I was working my shift (The 3rd-10p-8a) and I got a call from a customer that was having some trouble.  I am a Technical solutions Consultant III at HPE with the SimpliVity Solution. His name was BlueJay. I said to him “that is an interesting name, how did you come by it?” He replied that is was a long story and it had something to do with learning to fly. It was close to the end of my shift and I handed him over to the day shift, but a unique nickname like that got me to thinking about my nicknames. This is also a “long story”.

My mother told me when I was much younger that when I was born, my parents wanted me to be named Mickey Craven. (my last name changed when my dad adopted me in 1968) She said that when her parents came to see her (and me) in the hospital, that my German-Lutheran grandparents said that my name was much to Irish and they wished she would change her mind. That’s how the name Michael came to be mine. Everyone referred to me as “Mikey”.

Now in the 1970’s Quaker Oats Company came out with a cereal called Life. A boy (John Gilcrist) was called “Mikey” and they had an ad campaign based on “Mikey Likes It”. “Let Mikey try it, he hates everything” became a common statement around my house, so my name pretty much went from Mickey to Mikey and the name Michael was only used when my mother was real angry with me. People that know me are comfortable calling me Mikey but being the old curmudgeon I am most the time now, it is just “Mike”.

I was in the Army and spent 3 years in and around the Korean DMZ. My then wife was Korean and lived in a local village there. I was a forward observer (FO) for the artillery battalion in that area. People usually called me by my rank of Sergeant. (Sargent Seden). A couple of years later at Fort Stewart, I worked for General Schwarzkopf when he was a Major (2 star) General, that would turn into “Sargent Yes” as ‘yes’ was the only reply I wanted to hear when communicating an order.

During my time in the DMZ, there was a firebase called ‘4Papa1’ and it was the only live firebase in the Army anywhere in the world. We always had 6 guns pointed at targets in North Korea, to protect our troops. Part of my duties was to “register” the guns every 3 days or so or when the weather changed. They would take 1 gun and turn it around and I would have to ‘register’ it by getting rounds close to the target. That way they would have very accurate data to set the guns with.

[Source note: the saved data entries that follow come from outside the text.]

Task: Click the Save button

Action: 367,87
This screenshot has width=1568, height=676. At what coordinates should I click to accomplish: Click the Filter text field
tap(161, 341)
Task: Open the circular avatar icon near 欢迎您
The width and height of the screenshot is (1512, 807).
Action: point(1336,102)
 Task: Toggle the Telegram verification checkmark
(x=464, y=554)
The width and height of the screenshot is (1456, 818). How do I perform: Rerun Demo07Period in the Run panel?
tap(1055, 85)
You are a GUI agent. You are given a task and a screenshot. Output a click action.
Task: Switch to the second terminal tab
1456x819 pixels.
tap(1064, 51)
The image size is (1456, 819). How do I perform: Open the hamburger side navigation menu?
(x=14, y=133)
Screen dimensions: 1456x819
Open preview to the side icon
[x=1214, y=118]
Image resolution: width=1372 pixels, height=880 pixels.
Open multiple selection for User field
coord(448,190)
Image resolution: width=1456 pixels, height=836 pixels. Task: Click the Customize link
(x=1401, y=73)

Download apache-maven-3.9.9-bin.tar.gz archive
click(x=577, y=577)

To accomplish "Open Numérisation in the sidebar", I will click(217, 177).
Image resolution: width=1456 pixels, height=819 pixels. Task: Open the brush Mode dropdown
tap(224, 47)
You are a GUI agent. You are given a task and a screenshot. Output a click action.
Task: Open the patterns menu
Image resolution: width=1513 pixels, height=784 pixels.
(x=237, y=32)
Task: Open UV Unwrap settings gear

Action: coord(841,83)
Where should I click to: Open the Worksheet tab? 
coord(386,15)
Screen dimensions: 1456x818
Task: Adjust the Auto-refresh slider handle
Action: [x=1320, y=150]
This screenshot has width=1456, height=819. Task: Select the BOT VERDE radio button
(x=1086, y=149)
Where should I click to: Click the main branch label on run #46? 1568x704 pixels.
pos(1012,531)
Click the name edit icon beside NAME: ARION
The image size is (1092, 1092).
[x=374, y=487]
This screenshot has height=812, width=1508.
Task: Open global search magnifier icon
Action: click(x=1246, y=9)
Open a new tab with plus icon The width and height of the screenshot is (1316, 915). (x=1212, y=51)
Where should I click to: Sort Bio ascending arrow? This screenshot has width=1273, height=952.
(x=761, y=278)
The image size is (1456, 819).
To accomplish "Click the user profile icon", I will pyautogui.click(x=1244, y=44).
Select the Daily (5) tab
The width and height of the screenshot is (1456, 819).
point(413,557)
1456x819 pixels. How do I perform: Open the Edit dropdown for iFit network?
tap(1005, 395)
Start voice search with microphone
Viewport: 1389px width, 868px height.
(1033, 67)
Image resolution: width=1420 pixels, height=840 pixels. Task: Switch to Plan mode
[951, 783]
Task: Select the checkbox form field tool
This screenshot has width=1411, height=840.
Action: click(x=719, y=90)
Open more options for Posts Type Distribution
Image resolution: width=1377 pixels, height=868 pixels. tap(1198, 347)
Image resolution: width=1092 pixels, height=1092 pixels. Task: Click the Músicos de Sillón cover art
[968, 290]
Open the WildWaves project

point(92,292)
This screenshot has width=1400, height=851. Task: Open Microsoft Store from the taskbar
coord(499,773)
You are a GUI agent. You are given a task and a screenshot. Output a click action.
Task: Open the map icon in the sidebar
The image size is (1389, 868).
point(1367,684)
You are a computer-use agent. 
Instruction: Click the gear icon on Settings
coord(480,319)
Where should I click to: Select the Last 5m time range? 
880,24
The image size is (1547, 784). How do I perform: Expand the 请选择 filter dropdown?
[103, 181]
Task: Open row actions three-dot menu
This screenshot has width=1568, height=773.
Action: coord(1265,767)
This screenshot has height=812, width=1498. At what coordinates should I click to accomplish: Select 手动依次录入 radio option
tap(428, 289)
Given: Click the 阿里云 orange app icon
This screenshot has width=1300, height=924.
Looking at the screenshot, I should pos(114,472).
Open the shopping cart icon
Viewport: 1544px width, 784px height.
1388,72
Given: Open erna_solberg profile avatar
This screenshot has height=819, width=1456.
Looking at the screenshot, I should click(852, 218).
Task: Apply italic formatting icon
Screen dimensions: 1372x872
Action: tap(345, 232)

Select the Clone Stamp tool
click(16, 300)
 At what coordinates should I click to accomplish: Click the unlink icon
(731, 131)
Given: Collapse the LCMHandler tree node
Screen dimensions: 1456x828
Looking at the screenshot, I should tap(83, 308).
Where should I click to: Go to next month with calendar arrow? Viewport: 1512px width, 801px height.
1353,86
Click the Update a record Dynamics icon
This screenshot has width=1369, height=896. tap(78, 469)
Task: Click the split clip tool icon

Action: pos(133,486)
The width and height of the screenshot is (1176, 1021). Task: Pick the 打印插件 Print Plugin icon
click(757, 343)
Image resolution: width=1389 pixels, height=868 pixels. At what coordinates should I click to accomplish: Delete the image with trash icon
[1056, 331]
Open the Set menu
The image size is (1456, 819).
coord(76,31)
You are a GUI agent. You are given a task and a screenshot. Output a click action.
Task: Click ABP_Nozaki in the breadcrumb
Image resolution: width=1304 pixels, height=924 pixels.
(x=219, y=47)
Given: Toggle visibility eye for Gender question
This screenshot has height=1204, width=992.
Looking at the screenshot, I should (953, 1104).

On one of these trips to the register them, I had finished registering the gun, and the fire direction center (FDC) asked me to call a fire mission to expend some old ammo. A “Danger Close” fire mission requires the guns to shoot at that target until the FO says quit, or they run out of ammo. I sent them a grid coordinate for a small stream intersection, at the base of the hill I was on next to the edge of the impact area.

As I got “shot over” over the radio a flock of ducks flew in and started to settle into that spot. The rounds came rapidly and as the first one landed the ducks flew away. The rounds were HE (High Explosive) and WP (white phosphorus) and there was 6 of each. The ammo expended, I ended the fire mission and got ready to leave. The WP had started a small fire at thee edge of the impact area and I didn’t want to leave it, so I took my Private and a shovel and we went down the hill.

We put out the small fires and as I was headed back to the jeep I saw a Green Winged Teal duck (Eurasian) laying on the ice of the stream with a trickle of blood running from it’s bill. I love duck and seeing no physical injury (the concussion killed it) I took the duck home, the housekeeper cleaned it and we had it for supper.  It was nothing special until the next day.

I got up and did the normal Army stuff and when I got to the Motor pool, there was a duck with an artillery round chasing it and feathers flying off painted on my vehicle. I became Sargent Duck hunter. I was known as the “The Duck Hunter” for the rest of my tour in Korea. I hunted ducks as a kid and still have a few decoys, duck calls and “duck memorabilia” along with that nickname. The ringtone on my phone is a duck quacking.

To finish up this ‘long story’ I will close by saying that I am the only person you will ever meet, that has hunted with a 105mm howitzer, shot down a duck and took it home and ate it.